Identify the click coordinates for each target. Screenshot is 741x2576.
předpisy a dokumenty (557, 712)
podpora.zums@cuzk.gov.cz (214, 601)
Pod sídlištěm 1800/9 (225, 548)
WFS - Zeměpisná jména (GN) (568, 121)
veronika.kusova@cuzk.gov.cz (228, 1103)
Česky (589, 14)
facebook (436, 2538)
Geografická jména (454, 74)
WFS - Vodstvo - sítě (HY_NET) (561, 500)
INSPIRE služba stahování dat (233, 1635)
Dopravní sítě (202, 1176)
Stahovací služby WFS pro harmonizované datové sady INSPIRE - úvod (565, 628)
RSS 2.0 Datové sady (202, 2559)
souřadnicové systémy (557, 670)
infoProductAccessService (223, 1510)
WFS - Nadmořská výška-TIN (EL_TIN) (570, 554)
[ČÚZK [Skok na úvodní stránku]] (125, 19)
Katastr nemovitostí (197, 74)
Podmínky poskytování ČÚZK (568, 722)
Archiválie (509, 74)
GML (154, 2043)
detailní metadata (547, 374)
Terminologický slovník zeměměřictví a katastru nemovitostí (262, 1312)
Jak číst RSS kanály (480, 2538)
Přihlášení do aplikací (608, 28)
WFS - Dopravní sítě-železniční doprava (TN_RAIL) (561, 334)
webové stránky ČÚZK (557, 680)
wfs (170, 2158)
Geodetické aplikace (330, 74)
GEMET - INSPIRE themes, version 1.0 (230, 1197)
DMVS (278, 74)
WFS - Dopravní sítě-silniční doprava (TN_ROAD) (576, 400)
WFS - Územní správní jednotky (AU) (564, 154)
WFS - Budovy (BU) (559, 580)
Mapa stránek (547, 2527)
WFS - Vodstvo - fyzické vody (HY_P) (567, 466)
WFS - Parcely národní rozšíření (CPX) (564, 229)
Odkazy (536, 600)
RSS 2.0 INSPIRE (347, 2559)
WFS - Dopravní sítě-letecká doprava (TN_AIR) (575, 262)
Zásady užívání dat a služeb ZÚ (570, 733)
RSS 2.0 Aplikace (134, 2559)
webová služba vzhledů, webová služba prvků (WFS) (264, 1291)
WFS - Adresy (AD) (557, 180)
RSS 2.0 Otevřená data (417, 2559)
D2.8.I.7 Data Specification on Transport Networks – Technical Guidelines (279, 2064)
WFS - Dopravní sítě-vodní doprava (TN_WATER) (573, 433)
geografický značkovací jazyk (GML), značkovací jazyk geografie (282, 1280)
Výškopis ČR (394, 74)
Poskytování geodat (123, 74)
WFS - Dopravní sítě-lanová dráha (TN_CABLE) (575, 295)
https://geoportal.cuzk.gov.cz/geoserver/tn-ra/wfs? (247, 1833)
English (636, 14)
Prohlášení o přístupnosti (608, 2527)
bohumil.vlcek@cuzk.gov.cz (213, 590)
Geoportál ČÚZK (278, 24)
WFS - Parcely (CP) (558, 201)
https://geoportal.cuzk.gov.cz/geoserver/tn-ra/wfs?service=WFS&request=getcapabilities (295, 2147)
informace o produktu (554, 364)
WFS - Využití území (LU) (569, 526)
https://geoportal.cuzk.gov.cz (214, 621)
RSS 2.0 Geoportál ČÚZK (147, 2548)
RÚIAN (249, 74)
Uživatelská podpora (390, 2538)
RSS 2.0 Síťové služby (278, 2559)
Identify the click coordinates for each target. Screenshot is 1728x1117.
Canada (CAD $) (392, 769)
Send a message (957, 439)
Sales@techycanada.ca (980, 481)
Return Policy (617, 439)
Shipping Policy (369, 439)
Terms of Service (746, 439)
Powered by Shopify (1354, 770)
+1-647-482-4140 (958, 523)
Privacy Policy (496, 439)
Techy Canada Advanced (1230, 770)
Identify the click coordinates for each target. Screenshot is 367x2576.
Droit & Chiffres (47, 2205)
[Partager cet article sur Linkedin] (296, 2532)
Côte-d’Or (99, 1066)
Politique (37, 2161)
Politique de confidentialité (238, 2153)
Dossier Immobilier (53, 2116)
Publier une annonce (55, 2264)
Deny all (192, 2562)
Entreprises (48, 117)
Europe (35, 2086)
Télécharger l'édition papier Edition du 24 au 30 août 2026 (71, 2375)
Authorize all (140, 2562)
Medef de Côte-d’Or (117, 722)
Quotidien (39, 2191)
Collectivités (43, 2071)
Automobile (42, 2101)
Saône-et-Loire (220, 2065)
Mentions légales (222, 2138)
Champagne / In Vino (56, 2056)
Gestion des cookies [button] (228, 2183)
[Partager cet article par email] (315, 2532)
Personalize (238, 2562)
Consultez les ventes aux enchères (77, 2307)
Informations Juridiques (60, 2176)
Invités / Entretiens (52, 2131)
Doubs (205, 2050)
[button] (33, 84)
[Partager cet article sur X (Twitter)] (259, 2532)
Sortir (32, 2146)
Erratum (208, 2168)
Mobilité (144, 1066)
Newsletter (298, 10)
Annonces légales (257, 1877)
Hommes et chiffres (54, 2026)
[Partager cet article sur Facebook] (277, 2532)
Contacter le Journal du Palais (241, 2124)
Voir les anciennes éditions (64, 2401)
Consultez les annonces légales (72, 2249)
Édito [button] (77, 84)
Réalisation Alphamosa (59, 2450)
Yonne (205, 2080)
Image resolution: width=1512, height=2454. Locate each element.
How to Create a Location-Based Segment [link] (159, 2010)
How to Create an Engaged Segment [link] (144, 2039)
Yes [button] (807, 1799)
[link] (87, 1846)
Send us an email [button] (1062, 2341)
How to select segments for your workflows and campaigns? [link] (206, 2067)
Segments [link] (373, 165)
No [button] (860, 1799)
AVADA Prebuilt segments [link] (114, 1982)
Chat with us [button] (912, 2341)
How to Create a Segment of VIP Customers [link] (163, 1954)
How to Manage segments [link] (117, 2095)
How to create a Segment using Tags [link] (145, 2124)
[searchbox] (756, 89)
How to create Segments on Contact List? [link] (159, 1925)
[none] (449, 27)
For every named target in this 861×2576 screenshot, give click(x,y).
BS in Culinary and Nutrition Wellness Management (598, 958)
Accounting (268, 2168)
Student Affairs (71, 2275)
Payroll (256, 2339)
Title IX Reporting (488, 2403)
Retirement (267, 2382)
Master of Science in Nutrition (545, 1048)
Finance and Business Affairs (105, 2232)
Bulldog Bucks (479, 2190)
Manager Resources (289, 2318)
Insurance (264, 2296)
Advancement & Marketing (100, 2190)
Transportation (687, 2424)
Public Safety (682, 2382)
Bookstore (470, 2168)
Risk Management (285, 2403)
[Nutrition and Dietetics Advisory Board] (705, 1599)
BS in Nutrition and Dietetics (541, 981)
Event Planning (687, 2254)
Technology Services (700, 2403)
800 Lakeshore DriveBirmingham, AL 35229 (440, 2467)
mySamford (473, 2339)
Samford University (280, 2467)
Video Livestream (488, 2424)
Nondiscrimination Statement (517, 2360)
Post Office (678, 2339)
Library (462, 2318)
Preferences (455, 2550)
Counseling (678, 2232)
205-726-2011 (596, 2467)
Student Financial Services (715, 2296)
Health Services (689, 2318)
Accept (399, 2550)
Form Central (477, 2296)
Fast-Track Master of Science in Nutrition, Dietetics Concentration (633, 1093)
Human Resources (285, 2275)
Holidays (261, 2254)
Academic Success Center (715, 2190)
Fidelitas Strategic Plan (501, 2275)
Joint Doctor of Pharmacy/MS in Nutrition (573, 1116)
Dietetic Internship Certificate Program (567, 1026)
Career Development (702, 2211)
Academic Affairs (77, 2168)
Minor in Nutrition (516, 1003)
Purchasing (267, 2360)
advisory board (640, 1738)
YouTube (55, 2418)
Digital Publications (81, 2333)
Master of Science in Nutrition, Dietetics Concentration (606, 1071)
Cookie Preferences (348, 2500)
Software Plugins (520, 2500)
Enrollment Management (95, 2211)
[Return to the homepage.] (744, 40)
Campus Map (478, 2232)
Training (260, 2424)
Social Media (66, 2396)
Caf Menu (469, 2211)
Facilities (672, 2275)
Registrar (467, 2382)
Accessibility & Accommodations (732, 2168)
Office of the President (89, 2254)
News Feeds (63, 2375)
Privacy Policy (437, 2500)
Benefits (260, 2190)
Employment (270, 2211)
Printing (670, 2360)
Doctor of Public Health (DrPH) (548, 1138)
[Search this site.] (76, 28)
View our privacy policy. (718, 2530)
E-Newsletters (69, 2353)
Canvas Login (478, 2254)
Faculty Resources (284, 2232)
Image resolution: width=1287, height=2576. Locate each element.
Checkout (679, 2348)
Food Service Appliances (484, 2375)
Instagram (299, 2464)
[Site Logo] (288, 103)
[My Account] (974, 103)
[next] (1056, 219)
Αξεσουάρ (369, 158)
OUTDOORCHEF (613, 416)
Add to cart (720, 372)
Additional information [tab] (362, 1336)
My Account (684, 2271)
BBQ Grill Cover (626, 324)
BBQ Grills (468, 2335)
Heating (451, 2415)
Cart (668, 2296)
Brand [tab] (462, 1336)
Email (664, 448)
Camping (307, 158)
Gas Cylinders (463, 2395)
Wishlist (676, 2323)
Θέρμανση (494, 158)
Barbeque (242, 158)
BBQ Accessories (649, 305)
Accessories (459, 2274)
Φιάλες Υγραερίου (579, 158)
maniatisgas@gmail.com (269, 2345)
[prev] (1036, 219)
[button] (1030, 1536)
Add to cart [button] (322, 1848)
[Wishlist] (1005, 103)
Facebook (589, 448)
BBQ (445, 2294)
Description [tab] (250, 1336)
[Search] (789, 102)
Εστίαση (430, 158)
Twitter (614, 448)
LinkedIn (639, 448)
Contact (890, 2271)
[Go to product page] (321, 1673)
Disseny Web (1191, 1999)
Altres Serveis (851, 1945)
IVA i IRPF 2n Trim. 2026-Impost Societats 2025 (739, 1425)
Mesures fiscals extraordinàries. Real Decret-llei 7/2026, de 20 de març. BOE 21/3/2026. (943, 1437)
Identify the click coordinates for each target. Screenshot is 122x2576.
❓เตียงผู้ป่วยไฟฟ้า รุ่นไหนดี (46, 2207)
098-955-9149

PROBLEM DESCRIPTION:
Out of the material above, output word for word the line with "souřadnicové systémy (557, 670)", the line with "DMVS (278, 74)", and all lines between them, with nothing else.

ANSWER TO THE EXERCISE:
souřadnicové systémy (557, 670)
infoProductAccessService (223, 1510)
WFS - Nadmořská výška-TIN (EL_TIN) (570, 554)
[ČÚZK [Skok na úvodní stránku]] (125, 19)
Katastr nemovitostí (197, 74)
Podmínky poskytování ČÚZK (568, 722)
Archiválie (509, 74)
GML (154, 2043)
detailní metadata (547, 374)
Terminologický slovník zeměměřictví a katastru nemovitostí (262, 1312)
Jak číst RSS kanály (480, 2538)
Přihlášení do aplikací (608, 28)
WFS - Dopravní sítě-železniční doprava (TN_RAIL) (561, 334)
webové stránky ČÚZK (557, 680)
wfs (170, 2158)
Geodetické aplikace (330, 74)
GEMET - INSPIRE themes, version 1.0 (230, 1197)
DMVS (278, 74)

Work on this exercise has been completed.